SETTING AND PARTICIPANTS

We conducted a multicenter study with samples from 12 cohorts from the United States, Canada, and Europe including 15 014 subjects (6697 males and 8317 females, 0-94 years of age).

MAIN OUTCOME MEASURES

We measured concentrations of IGF-I as determined by the IDS iSYS IGF-I assay.

RESULTS

A new IGF-I assay calibrated against the recommended standard (02/254) and insensitive to the 6 high-affinity IGF binding proteins was developed and rigorously validated. Age- and sex-adjusted reference intervals derived from a uniquely large cohort reflect the age-related pattern of IGF-I secretion: a decline immediately after birth followed by an increase until a pubertal peak (at 15 years of age).
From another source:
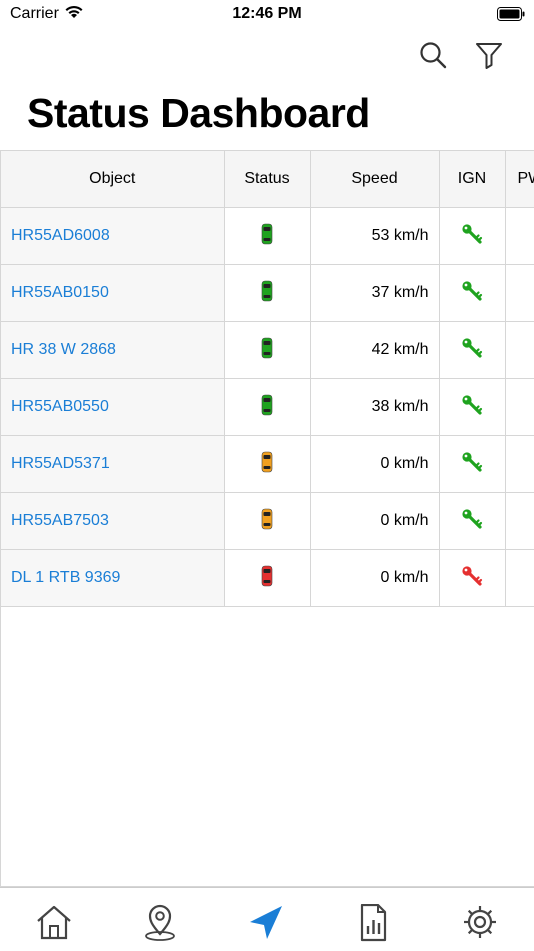 This screenshot has height=951, width=534. Describe the element at coordinates (461, 55) in the screenshot. I see `nav-actions` at that location.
Later in life, values decrease continuously. The impact of gender is small, although across the lifespan, women have lower mean IGF-I concentrations. Geographical region, sampling setting (community or hospital based), and rigor of exclusion criteria in our large cohort did not affect the reference intervals.

CONCLUSIONS

Using large cohorts of well-characterized subjects from different centers allowed construction of robust reference ranges for a new automated IGF-I assay. The strict adherence to recent consensus criteria for IGF-I assays might facilitate clinical application of the results.

摘要

背景

IGF-I 的测量是诊断和监测与 GH 相关疾病的基石，但分析方法之间存在相当大的差异。最近的一次共识会议定义了 IGF-I 检测的验证标准和规范数据的建立标准。

目的

根据国际指南，我们的目标是开发和验证一种新型自动化 IGF-I 免疫分析（iSYS；免疫诊断系统），并建立特定方法的年龄和性别调整参考区间，并分析其稳健性。

设置和参与者

我们进行了一项多中心研究，样本来自美国、加拿大和欧洲的 12 个队列，包括 15014 名受试者（6697 名男性和 8317 名女性，0-94 岁）。

主要观察指标

我们测量了由 IDS iSYS IGF-I 测定法确定的 IGF-I 浓度。

结果

开发并严格验证了一种新的 IGF-I 测定法，该方法针对推荐的标准（02/254）进行校准，并且对 6 种高亲和力 IGF 结合蛋白不敏感。从一个独特的大队列中得出的年龄和性别调整参考区间反映了 IGF-I 分泌的年龄相关模式：出生后立即下降，然后增加，直到青春期高峰（15 岁）。在生命的后期，数值持续下降。性别的影响很小，尽管在整个生命周期中，女性的 IGF-I 浓度较低。在我们的大队列中，地理位置、采样环境（社区或医院）和严格的排除标准并没有影响参考区间。